Try it —
From the listing below, extract every line containing "Given".

Information —
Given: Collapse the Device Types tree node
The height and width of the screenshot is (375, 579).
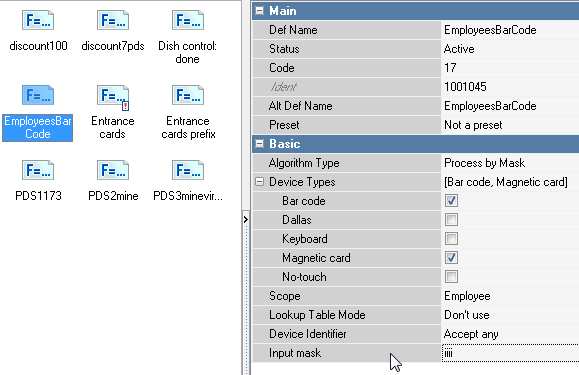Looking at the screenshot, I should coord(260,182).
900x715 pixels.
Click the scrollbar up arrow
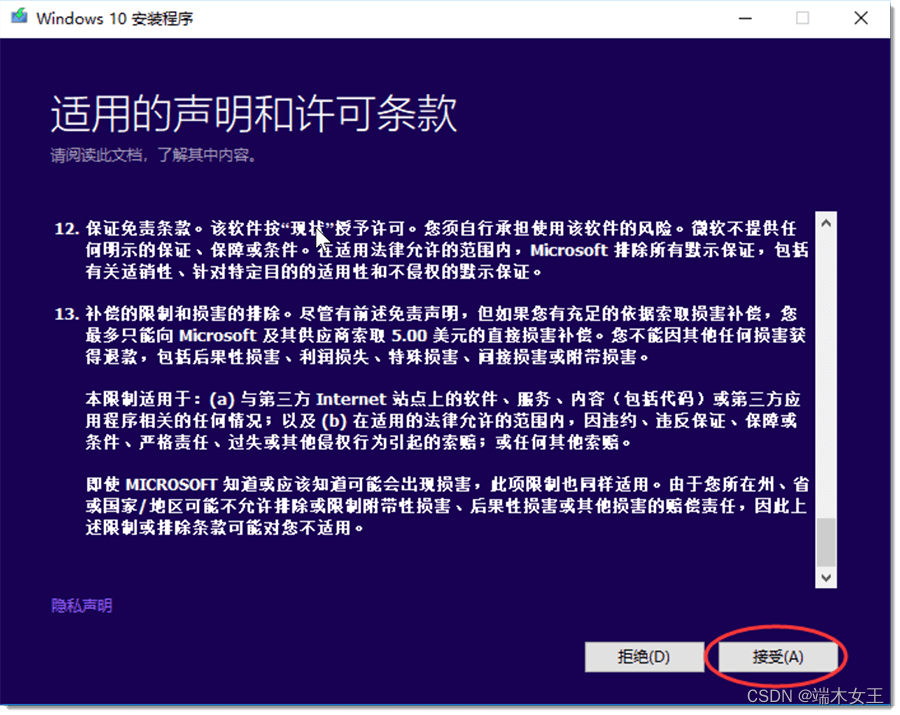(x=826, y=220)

* * *

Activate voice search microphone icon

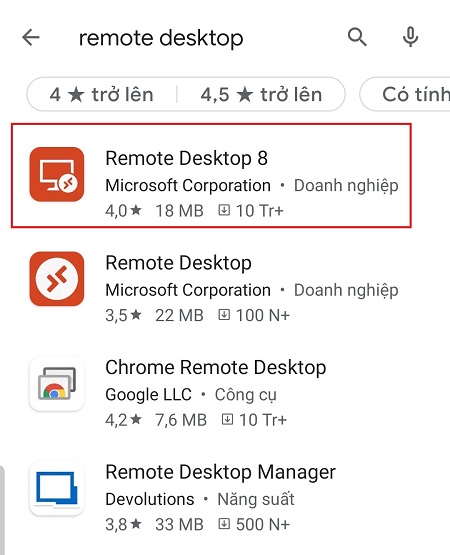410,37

--

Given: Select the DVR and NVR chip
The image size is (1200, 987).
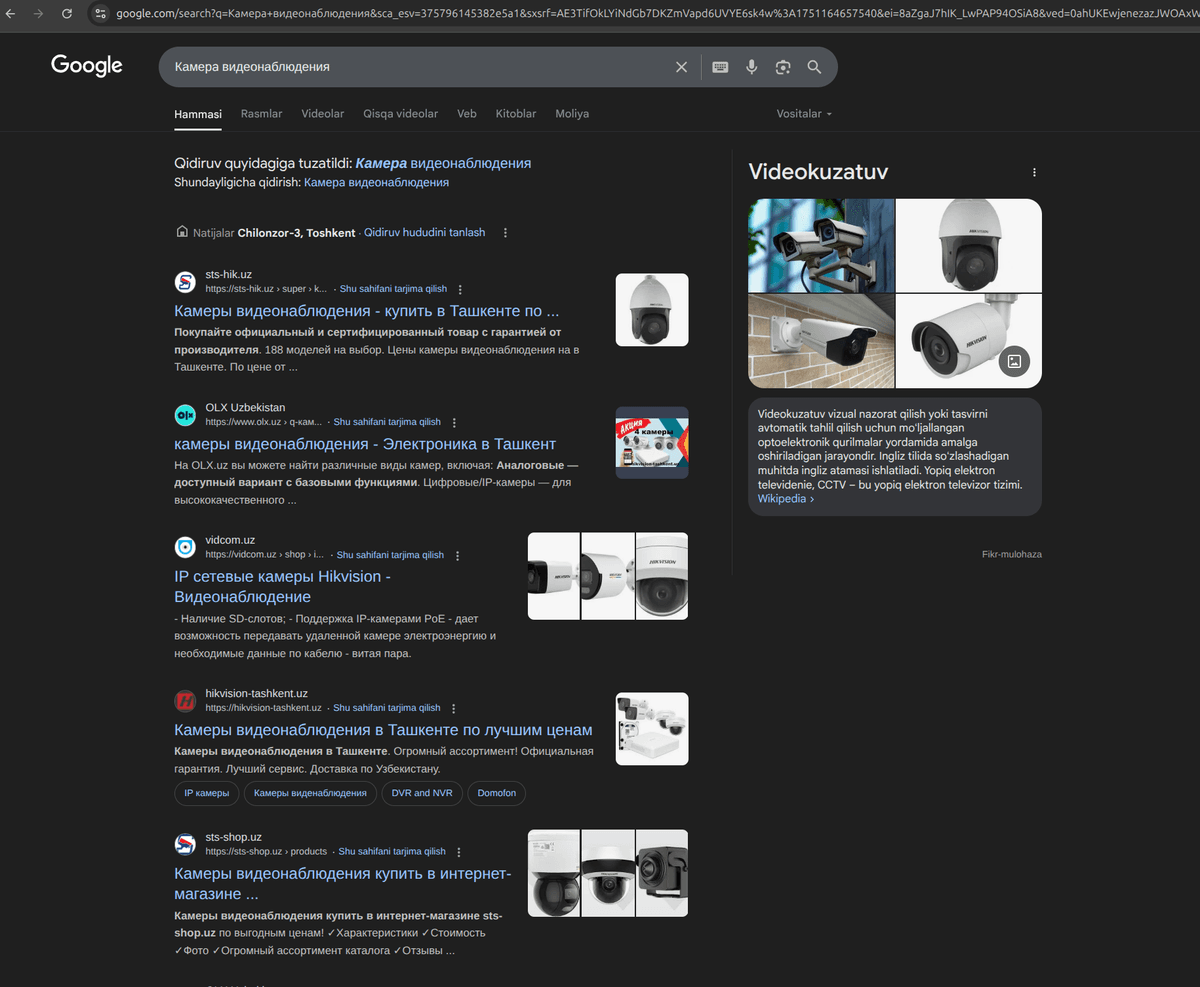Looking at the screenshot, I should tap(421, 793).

Written response —
Given: Collapse the Device Types tree node
Given: Select the DVR and NVR chip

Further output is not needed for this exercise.